It feels so good to be loved! Caring friends, a spouse you feel grateful for, and close family and community all contribute to an optimal life. In modernized societies, intimacy with other people is even more important because it helps us thrive in a busy and ever changing world. What most people don’t realize is that intimacy requires skills that can be learned at any stage of life. You can improve your success in your love affair, marriage, and relationships with children and friends in very practical ways. Relationships that work require skills, not luck or magic.
This means you can achieve a happier and more rewarding love life than you thought possible, no matter how good you both look to each other in the morning!
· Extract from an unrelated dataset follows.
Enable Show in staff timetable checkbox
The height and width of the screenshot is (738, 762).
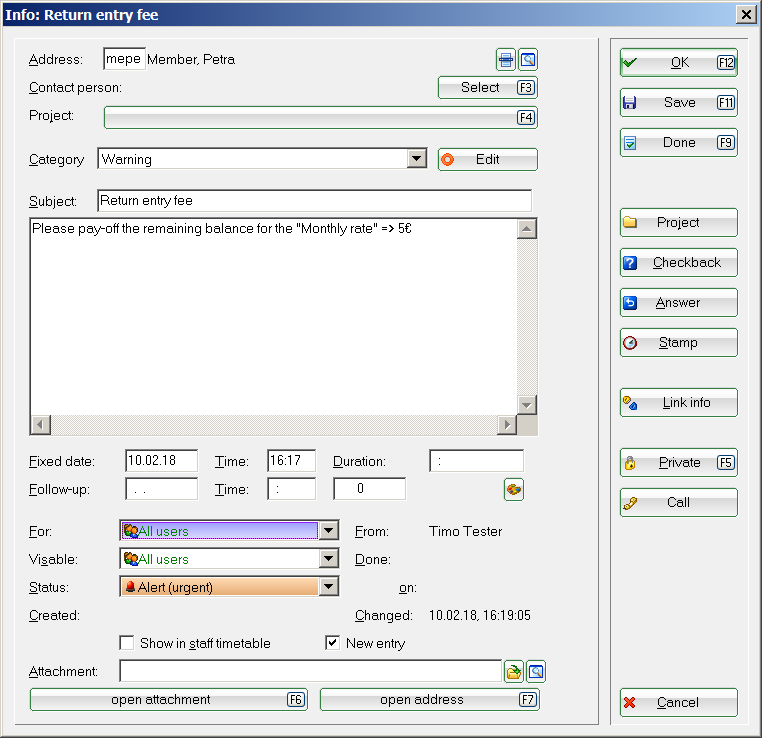click(127, 643)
And you can repair a damaged friendship or bond with a child, even if you don’t see how this can be done right now. You wouldn’t expect a child to know how to read prior to learning the alphabet, would you? So why should you have already learned the skills necessary for the quality relationships that you want if no one has ever taught them to you? Your kids won’t know either, unless you teach them. This multigenerational problem of failed and unhappy marriages and partnerships can continue, almost like a curse, within a family. But you can change the direction of your own intimate life and the lives of your descendants by improving your relationship skill levels now!
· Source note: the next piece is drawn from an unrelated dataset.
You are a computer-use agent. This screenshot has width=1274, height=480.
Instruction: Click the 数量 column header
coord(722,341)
Let’s begin this conversation by focusing on your romantic relationship. While we all have high hopes for love, few people, even those who consider themselves well married, are able to maintain pleasurable levels of romantic love throughout their lifetimes. Romance is an experience that requires the use of specific expertise and most people are not sufficiently trained. Because we all change as we mature, the learning process must continue throughout life.
A Vicious Cycle Between Lovers
The more frustrated and desperate Dave feels for love and affection from his overly busy, sexually disinterested wife, Ellen, the meaner his demeanor gets. The meaner he gets the more Ellen feels pushed away. The further away she feels the less inclined she is to show love and physical attraction. The less inclined Ellen is the more desperate and demanding Dave becomes. The more desperate Dave feels the further away Ellen wants to go. And the cycle continues on in a downward spiral.
Dave and Ellen need to learn that they are involved in a vicious cycle before they can break it. Then they must learn how to interrupt it. To interrupt this vicious cycle both partners must become more compassionate of the other’s feelings and position. This is not an innate inclination, even for people who love one another. It is a learned method for reversing vicious cycles. Dave needs to reach out in kindness, offer support to Ellen so that she feels naturally inspired to offer the affection he requests. Ellen must acknowledge that her beloved’s needs are important, remember that pushing Dave away worsens the problem and allow herself to behave lovingly until she feels her underlying loving feelings. Neither partner has an easy job, and yet both will become better partners and people by learning these skills.